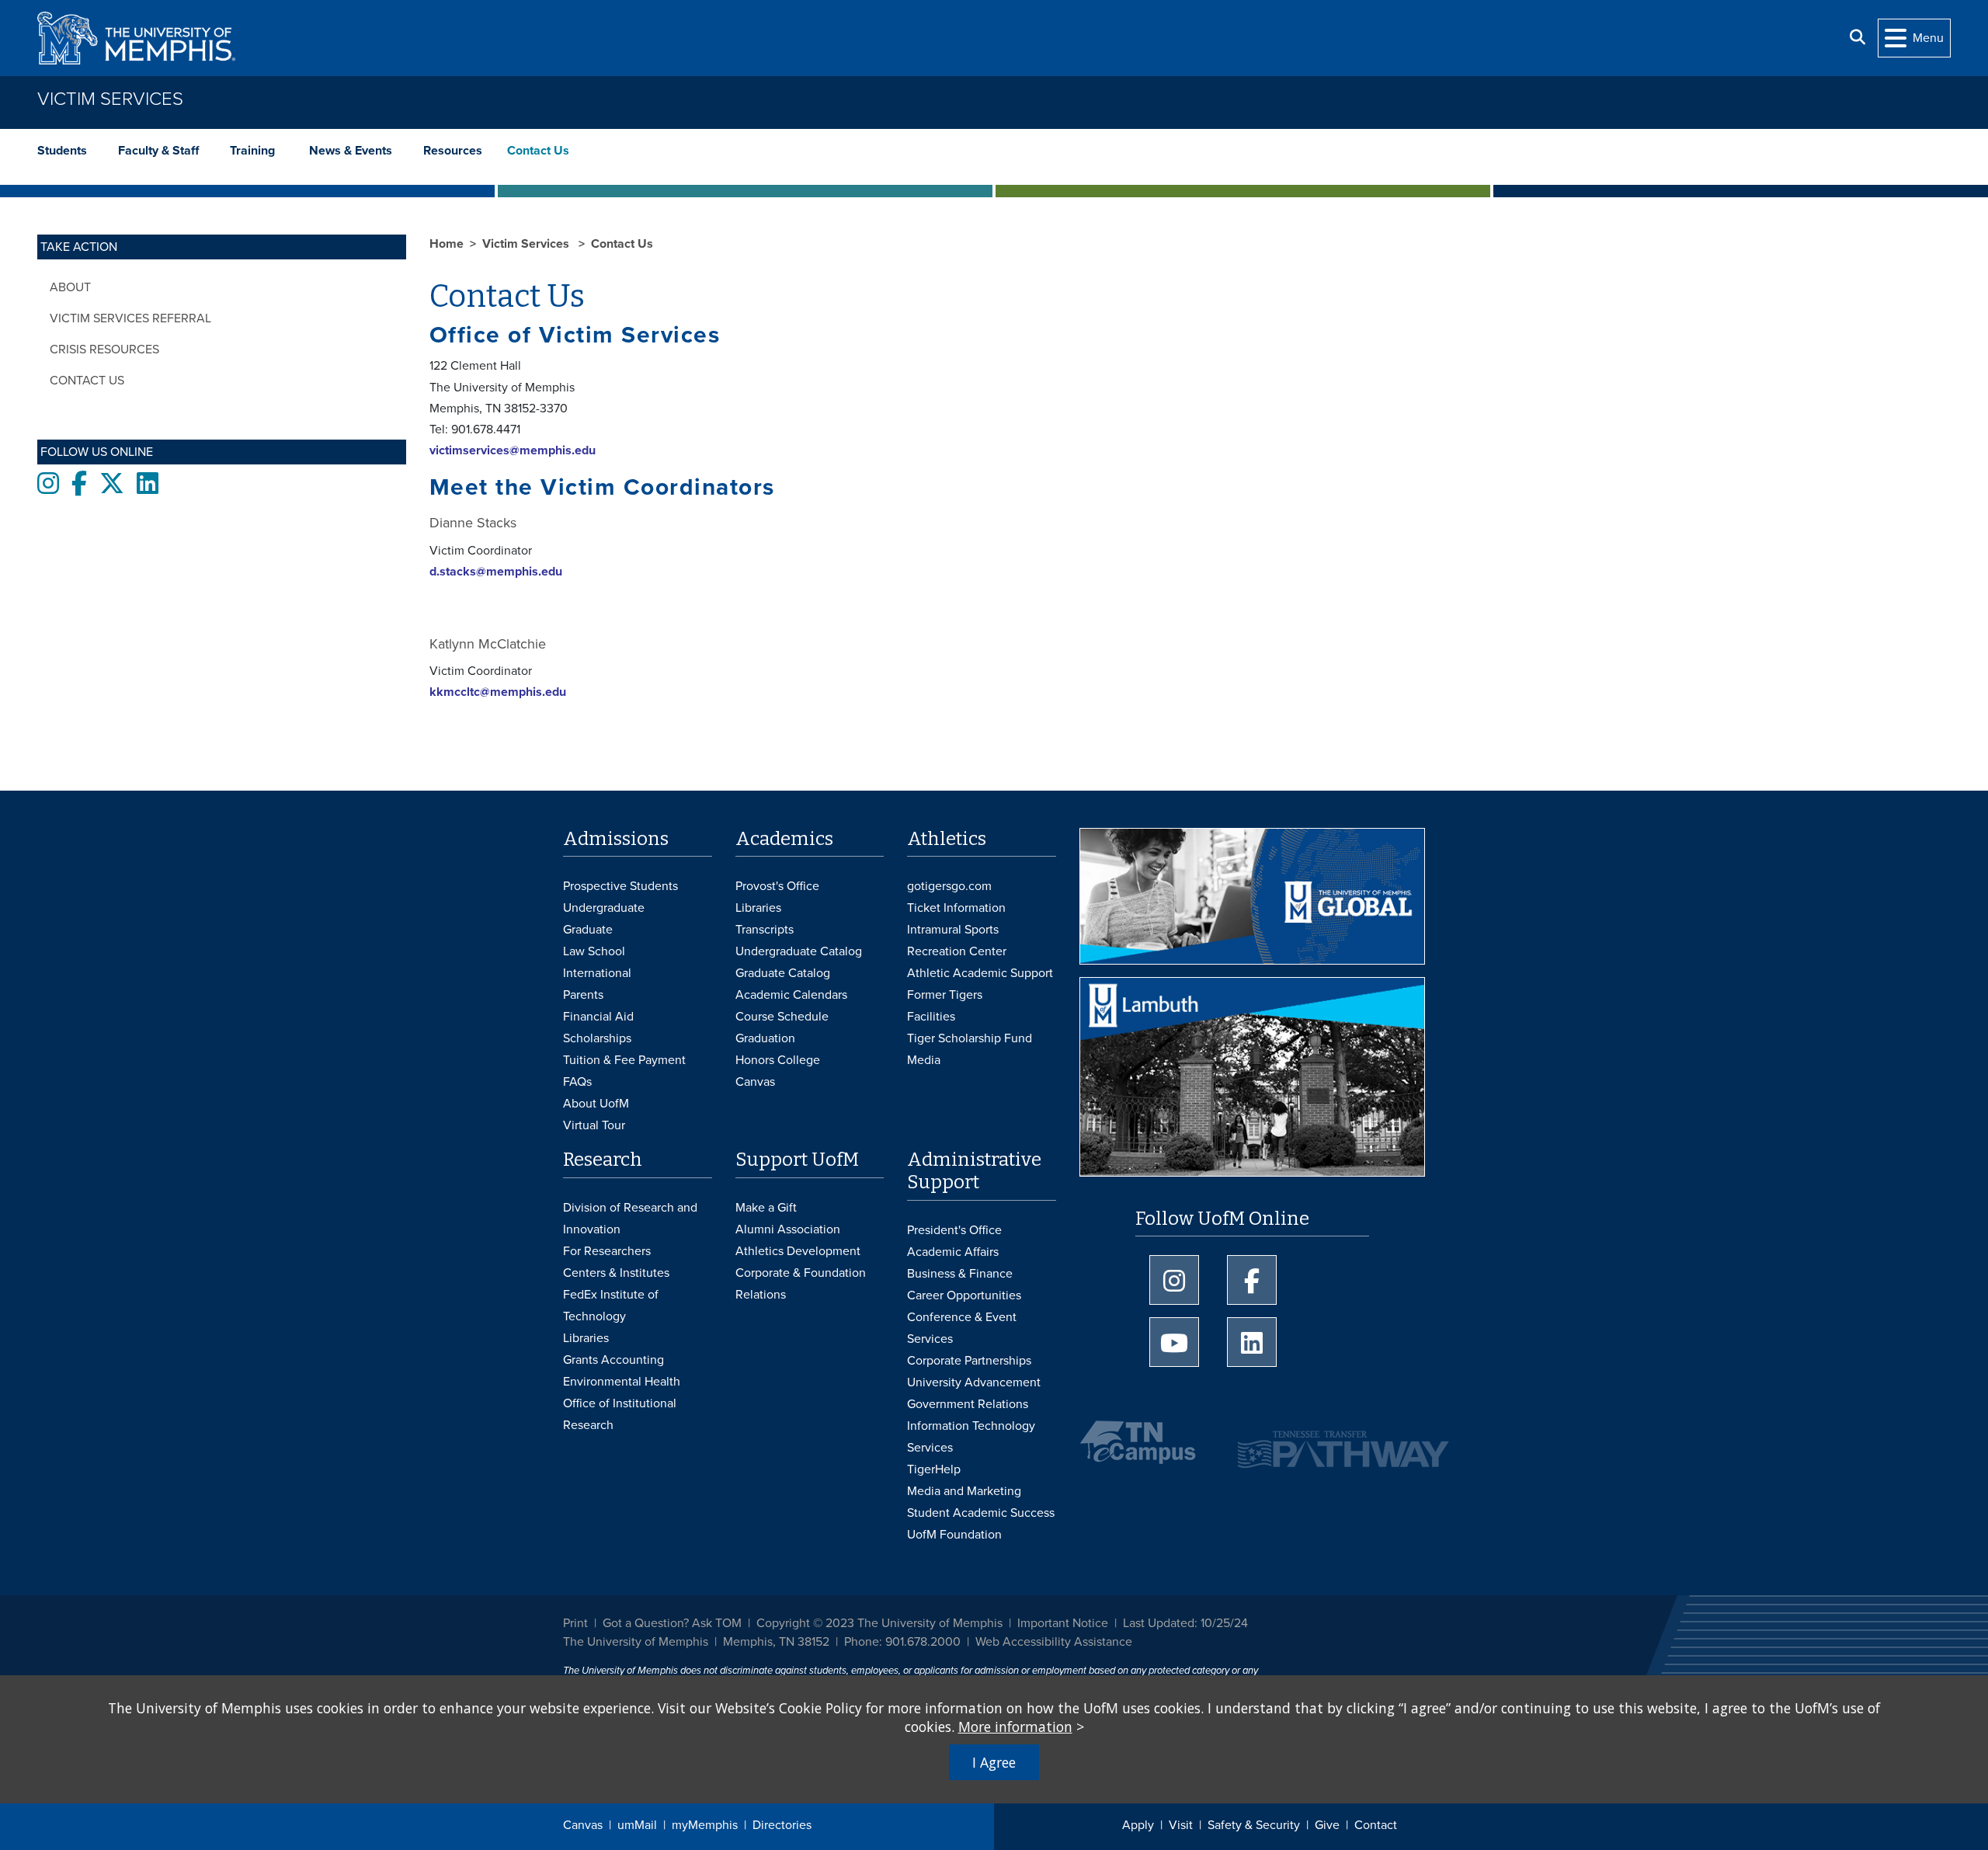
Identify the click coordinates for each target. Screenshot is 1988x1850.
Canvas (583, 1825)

************

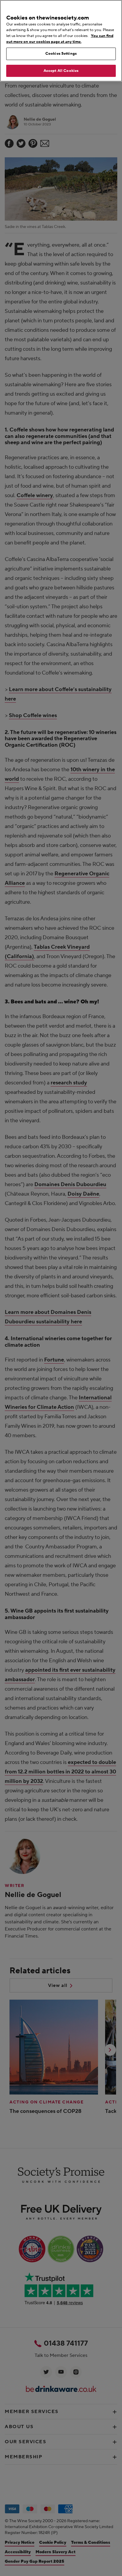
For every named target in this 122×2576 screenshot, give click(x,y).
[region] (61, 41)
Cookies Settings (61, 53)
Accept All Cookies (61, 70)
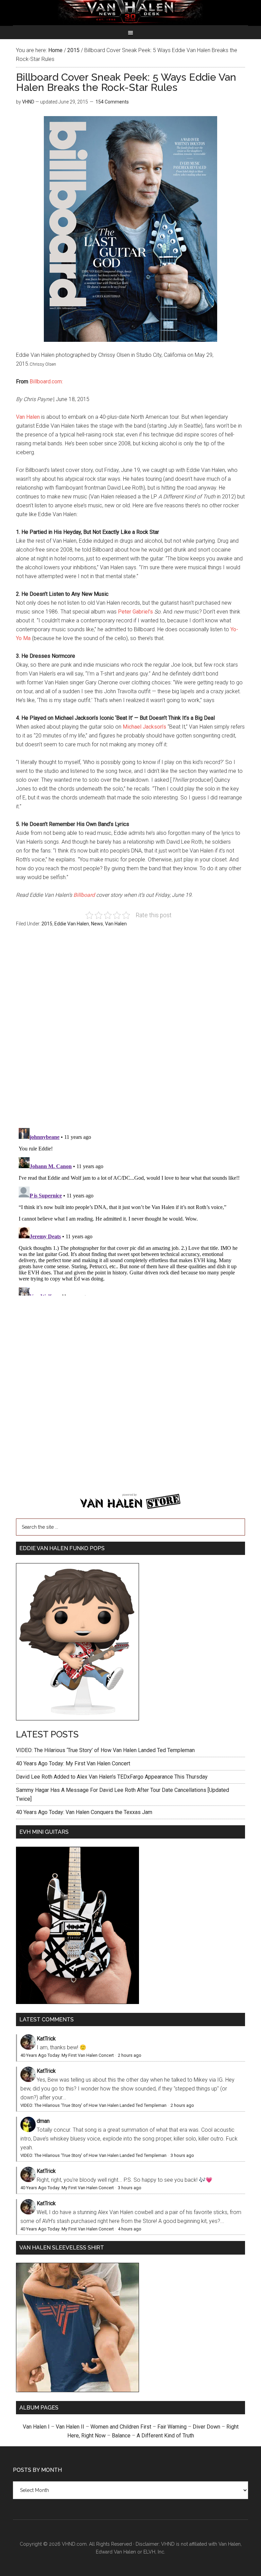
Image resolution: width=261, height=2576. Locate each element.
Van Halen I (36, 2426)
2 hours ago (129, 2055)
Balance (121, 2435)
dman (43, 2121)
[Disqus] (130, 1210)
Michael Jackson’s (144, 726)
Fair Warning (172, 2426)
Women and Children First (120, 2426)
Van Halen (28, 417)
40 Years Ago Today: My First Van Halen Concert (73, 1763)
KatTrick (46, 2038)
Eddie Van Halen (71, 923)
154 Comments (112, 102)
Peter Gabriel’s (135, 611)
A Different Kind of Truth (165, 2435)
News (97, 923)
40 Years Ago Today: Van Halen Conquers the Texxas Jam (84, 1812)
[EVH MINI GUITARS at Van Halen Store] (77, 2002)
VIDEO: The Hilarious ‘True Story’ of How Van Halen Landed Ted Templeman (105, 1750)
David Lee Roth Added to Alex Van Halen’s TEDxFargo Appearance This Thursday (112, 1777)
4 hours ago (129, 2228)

************

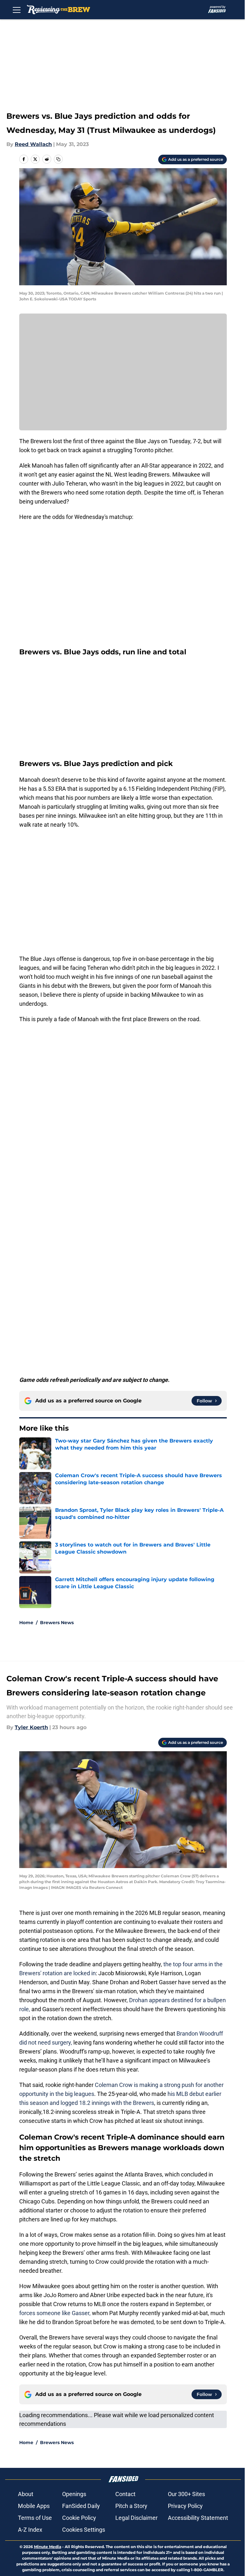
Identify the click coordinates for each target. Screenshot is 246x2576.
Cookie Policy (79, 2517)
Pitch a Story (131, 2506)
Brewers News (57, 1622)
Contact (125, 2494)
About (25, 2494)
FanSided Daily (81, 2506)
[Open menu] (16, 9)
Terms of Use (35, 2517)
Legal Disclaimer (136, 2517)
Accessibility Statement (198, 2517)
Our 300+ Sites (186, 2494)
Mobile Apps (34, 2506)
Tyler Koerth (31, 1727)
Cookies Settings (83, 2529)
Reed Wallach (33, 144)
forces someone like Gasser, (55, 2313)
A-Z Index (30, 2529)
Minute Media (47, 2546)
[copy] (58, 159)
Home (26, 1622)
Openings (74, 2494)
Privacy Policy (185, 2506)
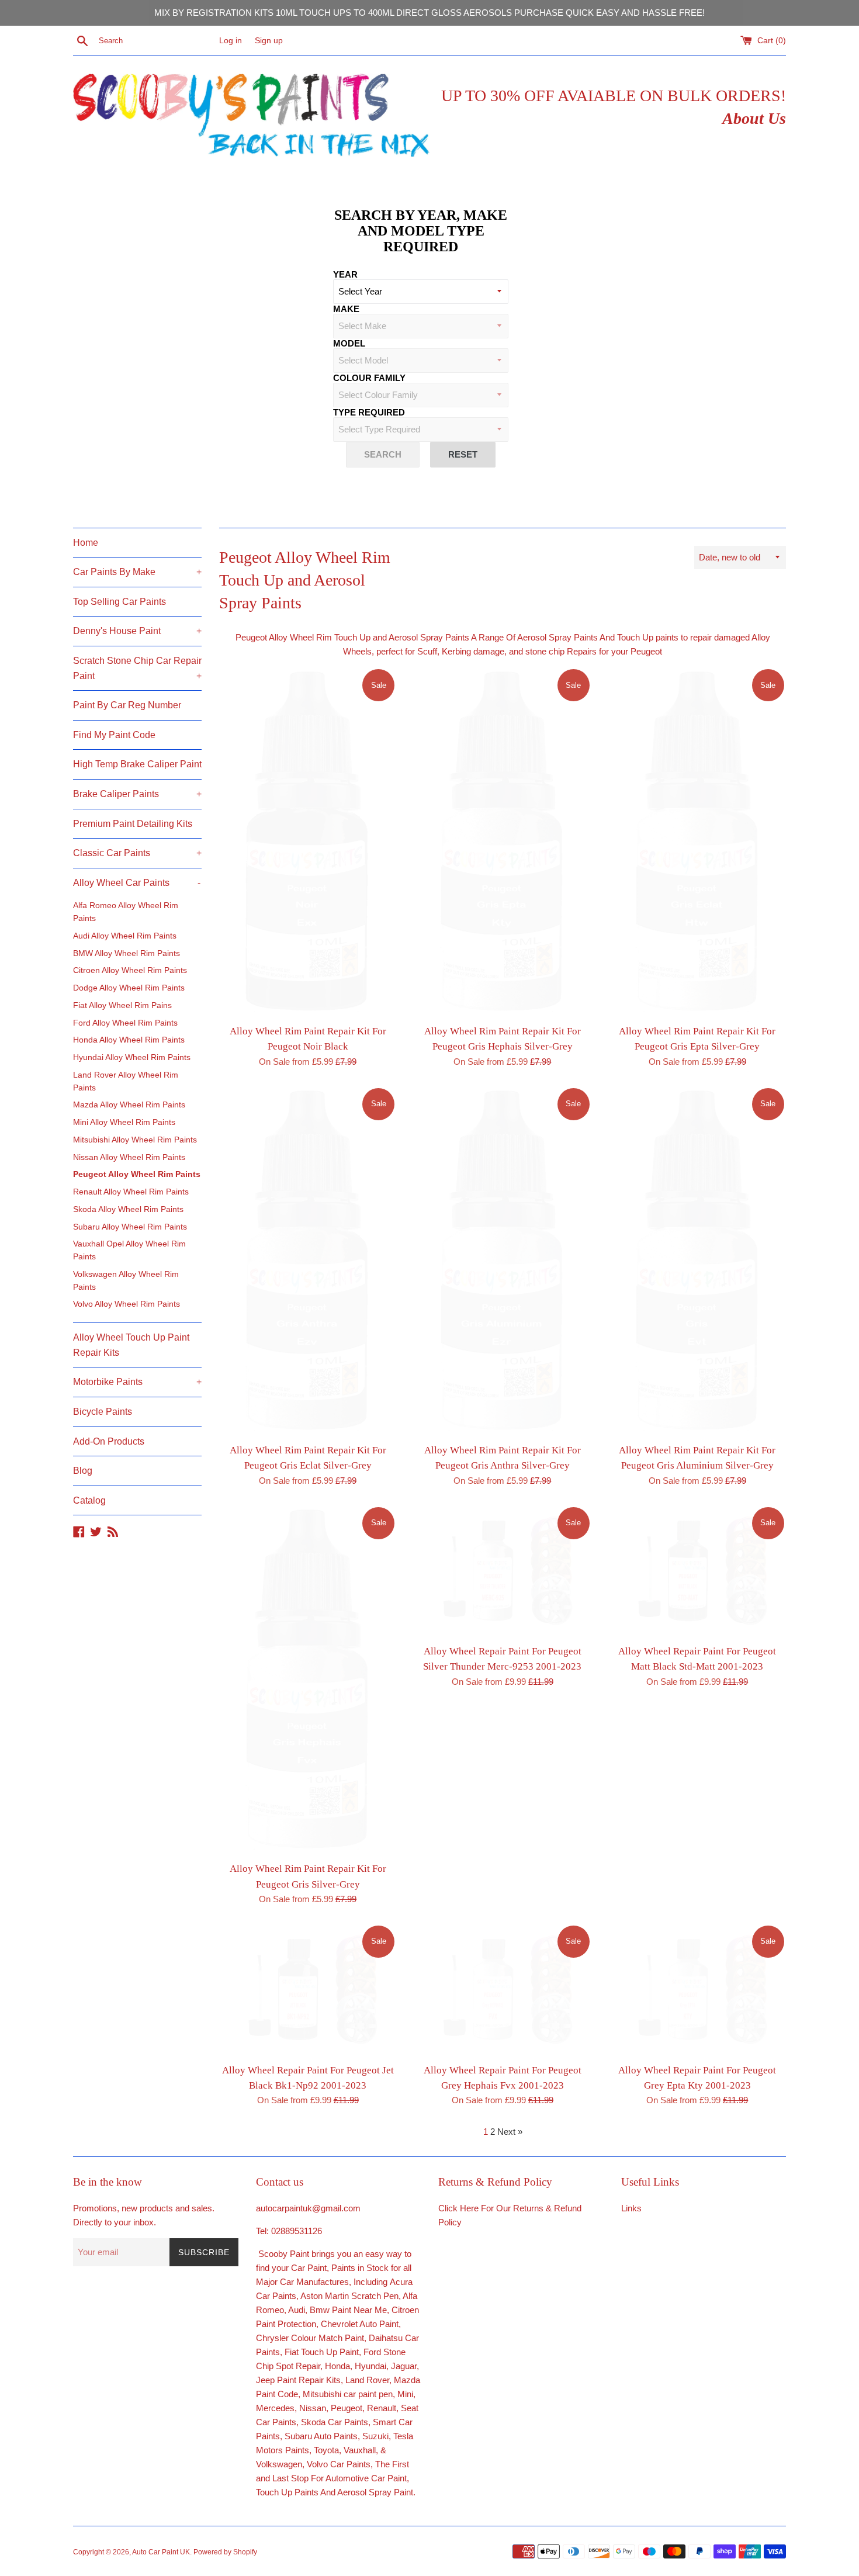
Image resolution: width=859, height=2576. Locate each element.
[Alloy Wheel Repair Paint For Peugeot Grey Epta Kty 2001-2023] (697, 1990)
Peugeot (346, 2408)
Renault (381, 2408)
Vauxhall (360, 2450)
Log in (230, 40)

************

**WORK INSTRUCTIONS:** The response consists of the lines above that contain "Story".

**THE COMPLETED TASK:**
VIDEO: The Hilarious ‘True Story’ of How Van Halen Landed Ted Templeman (105, 1750)
Pitch a Story (131, 2506)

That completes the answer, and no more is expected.